Building Drainage


If you fail to consider the layout of your drainage in conjunction with the location of your factory equipment, you run the risk of having to rectify the drainage at later stage – a time consuming, costly and difficult process that will directly impact upon production and your business. Here Michal Bačkovský, ACO's Head of Business Development, provides some best practice advice. 

A properly specified drainage system will positively impact upon hygienic performance, food/beverage safety, employee health and safety, and operational costs, and it is vital to consider drainage at the initial stages of a factory build or refurbishment.  

If drainage is treated as an afterthought, food and beverage manufacturers run the risk of having to rectify the drainage at a later stage in the build. This is not a quick, cheap or easy process, and involves the removal of production equipment and floors, and considerable disruption to the manufacturing process.  Inevitably this can impact significantly on plant capacity and your business. 

So when it comes to drainage/equipment compatibility, what are the key points to consider?

1.What equipment will be generating waste water or fluid, and where should it be located?

It sounds obviously but during factory audits we often find that the equipment generating waste water is not located anywhere near to the drainage. As a result, factory floors are wet and waste water pools or moves around the production area creating contamination, hygiene and slip risks. Make sure the layout of your key manufacturing equipment is planned at the same time as the layout of your drainage so the two elements work together.
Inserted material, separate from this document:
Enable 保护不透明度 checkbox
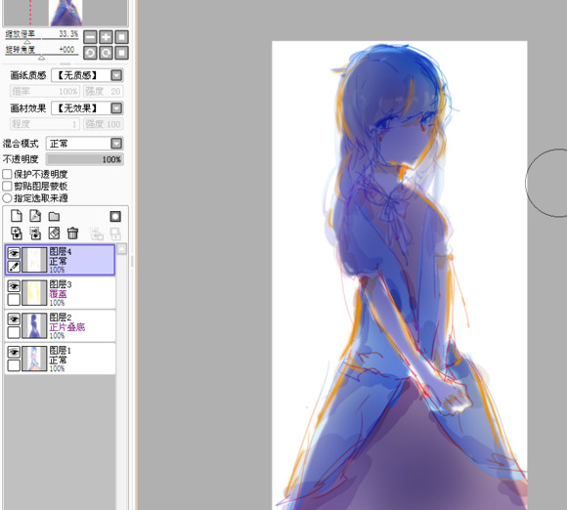Viewport: 567px width, 510px height. [x=7, y=174]
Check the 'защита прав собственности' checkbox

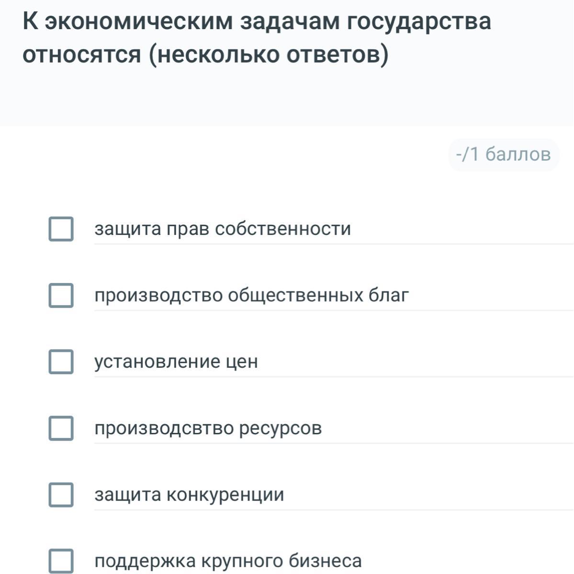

2.Ensure your production equipment isn’t’ blocking your drainage

Even if you ensure your drainage is located near to your production equipment, its’ important to check it isn’t sitting on top of or partially covering the drainage. Partially covered and blocked drainage not only stops waste water from going down the drains but also makes inspections and cleaning difficult if not impossible and so compromises hygiene. 

3.Can the drainage you’ve specified cope with the loads generated by site traffic?

What site traffic will your drainage be subjected to now and potentially in the future? It’s important to specify drainage gratings which can cope with the loads generated by fork lift trucks and other site traffic.  A failure to specify the correct grating will result in grating failures and costly delays in the production process. 


Finally, changes in food trends happen much faster today than they have done historically. As a result, it’s vital that you think about what your drainage may need to do in the future and where any additional equipment in which you may invest will be located.  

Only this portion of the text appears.